How do I determine the probability that a sample is a stratified random distribution?

26 Views Asked by At

I might not be familiar enough with math terminology to correctly word this question. I think I can better describe it through example.

I have a list of random samples. Each sample has 3 "1" elements that are "randomly" distributed throughout the list.

1: [0, 0, 1, 1, 0, 0, 0, 1, 0]

2: [1, 0, 0, 0, 0, 1, 0, 1, 0]

3: [1, 0, 0, 1, 0, 0, 1, 0, 0]

I suspect that the randomness of each list is "stratified": that the lists are divided into 3rds and the "1" elements are randomly placed in each 3rd.

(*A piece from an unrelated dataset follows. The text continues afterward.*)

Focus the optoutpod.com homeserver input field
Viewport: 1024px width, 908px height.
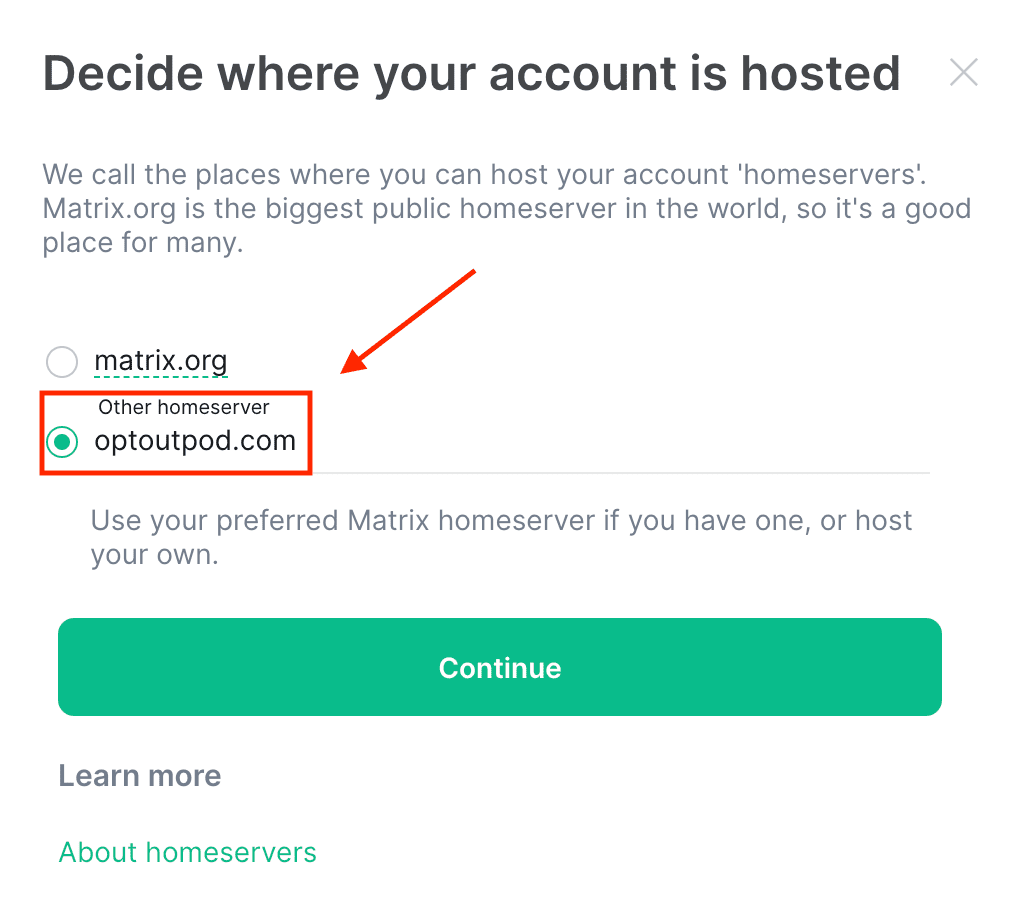(511, 441)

I imagine there is a way to determine with X degree of confidence that the distribution is stratified and that confidence would increase the larger the sample size.

What is the way to solve for that?

1

There are 1 best solutions below

3
On BEST ANSWER

Edit, see below:

There are two things going on that suggest a manipulated sample. There is exactly a one third to two thirds ratio and each subgroup has this exact ratio also.

One way of looking at this is as a hypothesis test at say the 95% confidence level. The null would be that this distribution is no different from a random distribution of $1$s and $0$s from a population of one third $1$s and two thirds $0$s.

For a sample size of $27$, we have $3$ groups of $9$ with three $1$s and six $0$s. For a single group of $9$, the probability of getting exactly three ones is $p =\binom{9}{3}\cdot \frac{1}{3}^3\cdot \frac{2}{3}^6 = .273129$. Repeated $3$ times for the three groups of $9$, the probability is $p = .273129^{3} = .020375$.

As $.020375 < .05$ we reject the null and conclude that this sample is statistically significantly different from a random sample.

For this kind of test, with more groups of nine, the smaller the p value and the greater the confidence of being a manipulated sample.

Edit: Assuming the ones are placed randomly into the $9$ elements, the probability of getting a distribution of one in each third for a single group of $9$ is $$p = \frac{3^3}{\binom{9}{3}} = \frac{27}{84} = \frac{9}{28}$$ At the $95\%$ confidence level, one would need $x$ groups of $9$ with this distribution where $(\frac{9}{28})^x < .05$. In this case $x = 5$.